A new world order for the coronavirus era is emerging
The geopolitical map of the world is again being redrawn due to coronavirus. German Chancellor Angela Merkel has described the change as the biggest challenge of the post-war era. Half of 2020 is dominated by the Corona Virus, governments are confronting a health crisis, an economic crisis and a crisis of institutional legitimacy, all at a time of heightening geopolitical rivalry. How those tectonic shifts crystallize over the next six months will go a long way to determining the post-virus era.
Trends that were already discernible pre coronavirus have intensified and accelerated. As a fast-growing power, China is growing more assertive and jostling with countries from Canada to Australia. The U.S., the one superpower that has remained at the top table since Potsdam, is increasingly self-absorbed as the virus rip. This is due to its population and economy ahead of the presidential election in November.
The standoff between the U.S. under Donald Trump and Xi Jinping’s China was compared to the “foothills” of a new Cold War by former Secretary of State Henry Kissinger in November. The Joe Biden presidency would be unlikely to reverse the deterioration of U.S.-China relations.
The issues are that there’s no obvious forum to debate the shape of the post-pandemic world. There was a summit of European Union leaders and Xi which has been postponed indefinitely.

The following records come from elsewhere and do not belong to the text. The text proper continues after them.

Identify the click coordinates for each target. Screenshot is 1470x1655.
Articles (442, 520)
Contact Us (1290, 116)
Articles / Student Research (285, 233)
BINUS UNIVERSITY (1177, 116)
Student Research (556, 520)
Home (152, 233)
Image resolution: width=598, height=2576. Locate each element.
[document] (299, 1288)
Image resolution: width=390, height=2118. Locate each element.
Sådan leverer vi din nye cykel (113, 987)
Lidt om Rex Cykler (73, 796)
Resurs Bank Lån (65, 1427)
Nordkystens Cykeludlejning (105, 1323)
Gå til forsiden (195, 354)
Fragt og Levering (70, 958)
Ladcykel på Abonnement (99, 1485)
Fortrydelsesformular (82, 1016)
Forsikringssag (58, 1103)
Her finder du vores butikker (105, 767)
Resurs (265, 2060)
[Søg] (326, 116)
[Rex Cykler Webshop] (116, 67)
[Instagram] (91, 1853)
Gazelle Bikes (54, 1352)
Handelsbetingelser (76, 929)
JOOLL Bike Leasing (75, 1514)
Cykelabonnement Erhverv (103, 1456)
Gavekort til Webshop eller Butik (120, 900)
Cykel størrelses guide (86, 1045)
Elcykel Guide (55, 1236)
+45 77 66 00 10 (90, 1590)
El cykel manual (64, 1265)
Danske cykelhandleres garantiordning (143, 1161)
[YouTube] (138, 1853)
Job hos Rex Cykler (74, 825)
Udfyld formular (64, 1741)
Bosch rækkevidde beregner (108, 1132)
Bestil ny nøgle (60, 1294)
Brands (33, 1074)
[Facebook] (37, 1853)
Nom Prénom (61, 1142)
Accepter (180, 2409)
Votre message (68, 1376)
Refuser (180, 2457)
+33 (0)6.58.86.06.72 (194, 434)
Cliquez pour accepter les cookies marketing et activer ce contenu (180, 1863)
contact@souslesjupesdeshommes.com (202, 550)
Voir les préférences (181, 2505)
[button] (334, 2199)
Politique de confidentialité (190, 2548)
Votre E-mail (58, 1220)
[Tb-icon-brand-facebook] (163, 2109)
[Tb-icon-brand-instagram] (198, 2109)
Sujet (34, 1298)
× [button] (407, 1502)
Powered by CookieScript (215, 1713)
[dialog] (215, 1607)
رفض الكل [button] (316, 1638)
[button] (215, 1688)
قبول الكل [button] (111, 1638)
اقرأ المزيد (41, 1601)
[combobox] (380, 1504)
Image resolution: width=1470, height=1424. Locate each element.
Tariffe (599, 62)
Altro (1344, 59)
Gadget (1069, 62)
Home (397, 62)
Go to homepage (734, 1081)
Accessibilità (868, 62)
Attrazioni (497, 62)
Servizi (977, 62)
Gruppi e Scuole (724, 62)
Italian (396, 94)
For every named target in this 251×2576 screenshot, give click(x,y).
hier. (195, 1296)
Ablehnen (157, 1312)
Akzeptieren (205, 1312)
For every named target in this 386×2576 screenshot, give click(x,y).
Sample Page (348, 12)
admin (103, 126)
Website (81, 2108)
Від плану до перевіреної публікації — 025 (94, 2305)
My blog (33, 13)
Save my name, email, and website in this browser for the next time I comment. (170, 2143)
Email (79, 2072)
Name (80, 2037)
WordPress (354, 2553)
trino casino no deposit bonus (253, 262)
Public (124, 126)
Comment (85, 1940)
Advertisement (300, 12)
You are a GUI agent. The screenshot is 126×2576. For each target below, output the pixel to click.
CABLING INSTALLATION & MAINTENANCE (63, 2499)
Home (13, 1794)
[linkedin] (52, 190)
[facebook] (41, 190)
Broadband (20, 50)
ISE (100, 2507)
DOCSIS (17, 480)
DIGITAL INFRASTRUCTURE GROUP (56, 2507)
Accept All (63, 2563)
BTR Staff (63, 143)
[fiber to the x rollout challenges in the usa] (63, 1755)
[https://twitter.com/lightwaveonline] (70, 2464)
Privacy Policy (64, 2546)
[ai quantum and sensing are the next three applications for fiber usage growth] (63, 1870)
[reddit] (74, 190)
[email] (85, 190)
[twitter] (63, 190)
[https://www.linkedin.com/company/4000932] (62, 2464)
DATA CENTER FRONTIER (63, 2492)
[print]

The G-20 meeting in November under the presidency of Saudi Arabia remains uncertain.
China, which elicited broad sympathy and medical support at the start of the year when it became the first country to suffer the impact of coronavirus, has since frittered away that goodwill.
It’s locked in a tussle with Australia over the origins of the virus, with Canada over the detention of Huawei Technologies Co. executive Meng Wanzhou, and with India over a disputed border. Japan and the EU are moving to become less dependent on China as a result of supply-chain deficiencies exposed by the virus. Germany and Australia are two among many to enact or tighten legislation to protect against predatory investments from China.
Whatever’s happening we’re on the edge of some kind of gathering storm,” he said. “It’s just that we don’t yet know what the storm will look like or how it will break.”